TROPPE DIFFERENZE – La polemica la fa da padrona con un rimpallo di responsabilità inaccettabile: il ministro Spadafora – nella mattinata di domenica – rilancia la sospensione ma 12 ore prima il governo di cui fa parte aveva decretato come le manifestazioni sportive professionistiche potessero svolgersi a porte chiuse. Poi torna sui suoi passi e passa la palla alla FIGC… poi ancora? Poi basta, e si decida una volta sola e allo stesso modo senza differenze di categoria. Si recupererà o cancellerà, difficile accettare che la cosa importante, adesso, sia un titolo o una promozione. Ritrovare lucidità diventa necessario, come comprendere di non poter ragionare per compartimenti stagni, o peggio per Leghe. Mentre la Serie A fermava più di metà giornata e rinviava a data da destinarsi le semifinali di Coppa Italia, in Serie B si giocava Spezia-Pescara con 6 mila spettatori presenti.

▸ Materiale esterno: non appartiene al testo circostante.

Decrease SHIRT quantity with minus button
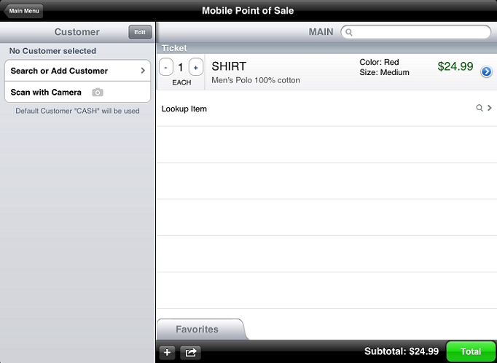497x363 pixels. [x=166, y=67]
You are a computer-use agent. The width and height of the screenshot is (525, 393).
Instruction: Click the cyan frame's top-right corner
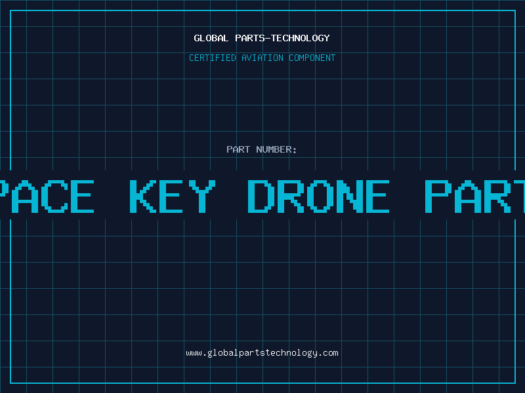(515, 10)
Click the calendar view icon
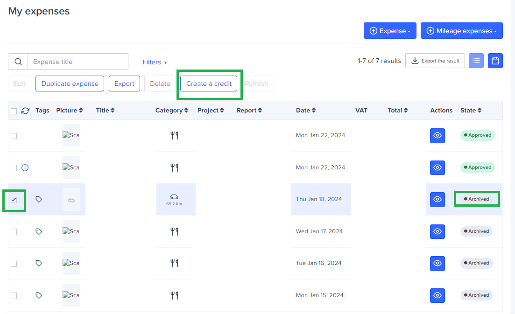 tap(495, 61)
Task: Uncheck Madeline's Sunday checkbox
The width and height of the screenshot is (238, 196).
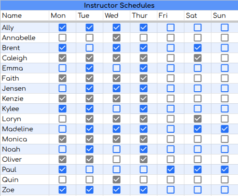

Tutto senza senso, senza comprendere che le prime limitazioni dovevano riguardare, proprio, manifestazioni – sicuramente economicamente influenti – rinunciabili come le sfide calcistiche. In primis – lo ripetiamo – per la tutela di tutti gli addetti ai lavori. Le due velocità le vedremo ancora: domani la Serie A potrebbe fermarsi, contestualmente l’Atalanta scenderà in campo in Champions League. Per un Europa che non sa ragionare da Stato unico, pensando che i problemi – in un macro caso di contagio virale – possano davvero essere territoriali. Contenimento europeo come primo e decisivo passo, nello sport e nella vita.

STATE A CASA – Digressione generale che incombe, troppo grosso il problema per limitarsi alla semplice cronaca dello stop della Serie D. Una sospensione che, però, dimostra un maggior senso di responsabilità rispetto alla Serie A. Una facilità decisionale, sicuramente, figlia del minor impatto economico della categoria. Triste ma reale, perché inutile nascondere il fatto che tanta della confusione sia figlia degli aspetti finanziari. La Serie D si ferma, e anche a noi tocca far parte del bombardamento mediatico da Coronavirus. Da non confondere col diritto e dovere di informare… ma non serve spiegare la differenza. Ci toccherà aggiornarvi su argomenti che non sono solo quelli calcistici, lo faremo però sempre con riferimenti al nostro sport e senza scomodare statistiche di morte o improvvisandoci virologi. Ci è toccato uscire dalla cronaca – anche quella riferita al virus – solo perché investiti da un caos nelle decisioni che diventa difficile da comprendere o accettare. E l’invito finale è d’obbligo: state a casa il più possibile.